The powerful Sony Spresense microcontroller board is heading to space on October 1st!!
But how to you test whether such a board is capable of the harsh conditions?
Vibration and shock testing verifies that Spresense can withstand a rocket launch. The Spresense main board was subjected to low and high-frequency tests as well as shock tests at different frequencies. In the low-frequency transient test at 5-100Hz, the board experienced forces of up to 20G. The high-frequency tests involved a range of frequencies from 10 – 2kHz in a power spectrum density range of 0.1 – 2.0 G2/Hz, with forces equivalent to between 82 and 336G.
The three shock tests measured, respectively at: 500 Hz with typically, 100 GSRS (Shock Response Spectrum of Gravity), 500 – 2.4kHz at 5.32 dB/oct. and lastly, 2.4 – 4kHz with typically, a mindboggling 1,000 GSRS!
The thermal vacuum tests were over temperature range -20C – 60C cycled at +/- 2C per minute, at a pressure of 1.33 mPa.

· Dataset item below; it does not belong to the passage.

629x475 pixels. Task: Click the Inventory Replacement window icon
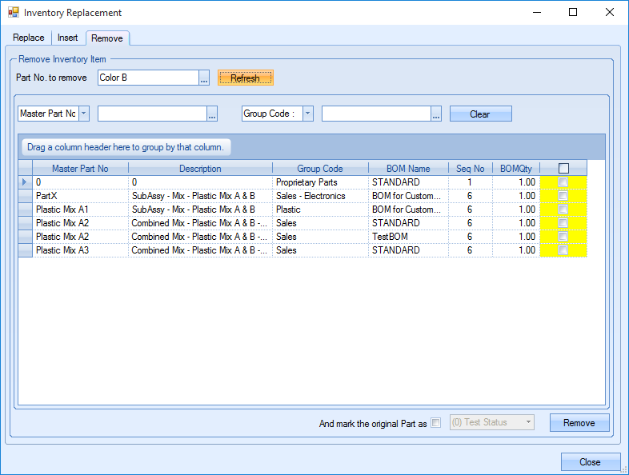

The Spresense board showed no appearance damage or malfunction during or after the tests.
In the proton irradiation tests, the Spresense board was subjected to proton bombardment (as though from a particle accelerator) at energies ranging between 10 and 70MeV, for durations of between 95 and 166 minutes, at fluxes of up to 1.742 x 107 p/cm2/s. That is a lot of protons. The results showed no significant ill effects other than requiring power-on resets, but mean that the board needs an aluminum shield to protect from radiation in a sun-synchronous orbit of 500km above the Earth.
It’ll be exciting to see how this CircuitPython compatible board will do!
Spresense on the Moon
Sony is also contributing to another JAXA mission in 2022, one that will take a transformable robot to the moon. The mission is to gather information about the lunar surface with an innovative project to acquire data using a transformable robot. The mission is very much part of the New Space movement, making use of COTS equipment. Sony’s contribution is the control system for the robot that uses Spresense as a core component. Again, the compact size of Spresense and very low power consumption are required, but it is the ability of Spresense to work with robotics that was the key.
Transformable lunar robot (left: before transformation, right: after transformation)
It is hoped that being able to demonstrate the capabilities of Spresense in space will contribute greatly to solving problems back here on Earth.